The Prehistory of the Bear

I've been re-reading Rafi Zabor's great jazz novel The Bear Comes Home again, so out of curiosity I decided to see what I could find out about the original serialization of parts of the book. Zabor was a contributor of reviews and articles to the (now defunct) magazine called Musician, which in its November 1979 issue ran the first installment of his work-in-progress about a talking and jazz-playing ursine. The last installment appeared one year later, at which point a note was appended indicating that "a full novel is intended... and we'll keep you posted." As it turns out, that "full novel" wouldn't appear for another seventeen years.

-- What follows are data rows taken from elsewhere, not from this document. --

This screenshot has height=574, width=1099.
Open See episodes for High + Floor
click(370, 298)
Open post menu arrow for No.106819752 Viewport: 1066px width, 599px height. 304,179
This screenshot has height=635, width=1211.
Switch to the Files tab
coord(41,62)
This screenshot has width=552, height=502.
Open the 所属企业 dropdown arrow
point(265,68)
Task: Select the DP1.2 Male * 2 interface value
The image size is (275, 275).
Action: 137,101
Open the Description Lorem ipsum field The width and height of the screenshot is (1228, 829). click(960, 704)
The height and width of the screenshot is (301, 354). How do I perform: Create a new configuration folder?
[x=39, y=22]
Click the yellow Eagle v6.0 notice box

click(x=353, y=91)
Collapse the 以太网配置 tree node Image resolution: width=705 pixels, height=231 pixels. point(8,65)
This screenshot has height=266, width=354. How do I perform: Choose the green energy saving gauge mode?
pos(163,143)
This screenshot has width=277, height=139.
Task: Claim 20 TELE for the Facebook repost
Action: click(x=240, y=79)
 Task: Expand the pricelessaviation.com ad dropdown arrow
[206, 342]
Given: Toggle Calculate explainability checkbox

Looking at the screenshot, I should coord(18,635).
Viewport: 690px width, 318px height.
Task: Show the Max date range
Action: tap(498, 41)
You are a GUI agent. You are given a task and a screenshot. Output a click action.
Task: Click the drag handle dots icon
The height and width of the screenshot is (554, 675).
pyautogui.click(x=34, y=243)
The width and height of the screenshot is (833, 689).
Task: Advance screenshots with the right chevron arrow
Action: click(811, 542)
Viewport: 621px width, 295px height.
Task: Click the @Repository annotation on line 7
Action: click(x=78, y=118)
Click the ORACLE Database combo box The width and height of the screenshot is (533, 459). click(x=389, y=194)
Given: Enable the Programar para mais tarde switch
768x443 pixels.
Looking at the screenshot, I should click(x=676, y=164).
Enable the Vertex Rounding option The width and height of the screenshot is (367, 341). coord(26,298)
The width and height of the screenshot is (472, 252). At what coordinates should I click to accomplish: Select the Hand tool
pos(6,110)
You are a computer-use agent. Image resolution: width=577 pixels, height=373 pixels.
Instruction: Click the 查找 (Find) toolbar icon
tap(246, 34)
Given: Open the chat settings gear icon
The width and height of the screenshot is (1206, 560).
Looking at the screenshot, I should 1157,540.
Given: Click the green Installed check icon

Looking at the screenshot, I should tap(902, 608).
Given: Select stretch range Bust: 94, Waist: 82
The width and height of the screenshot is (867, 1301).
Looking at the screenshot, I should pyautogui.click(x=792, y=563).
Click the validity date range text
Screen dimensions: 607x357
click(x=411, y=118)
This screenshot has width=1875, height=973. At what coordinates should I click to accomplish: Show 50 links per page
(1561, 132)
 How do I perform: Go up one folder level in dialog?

As it happens, PDFs of most of the serialization are available on the World Radio History website (a few pages of one chapter seem to be missing) and I've made JPEGs of four of the opening pages. It's amusing that the editors used as an illustration a mock-up of a (fictional) article from the Village Voice that is referred to in the text.
Although the novel seems to cover a time period of only a few months or maybe a year or two, the musicologist Tim Storhoff has noted that technologies are described in the final version, published by W. W. Norton in 1997, that either didn't exist in 1979-1980 or hadn't yet become commonplace: compact discs, for example, and laptop computers. (The bear, in the book's first sentence, dances on the sidewalk to "a disco cassette.") In addition, living figures who appear as characters in the opening chapters died during the writing process, notably the drummer Steve McCall, whose death (in 1989) was incorporated into the Norton edition.

Much of the Musician text made it into the final version substantially unchanged, but there is at least one section, involving a talking lion, that was cut (perhaps wisely). I'm electing not to read it, but it's there for the curious.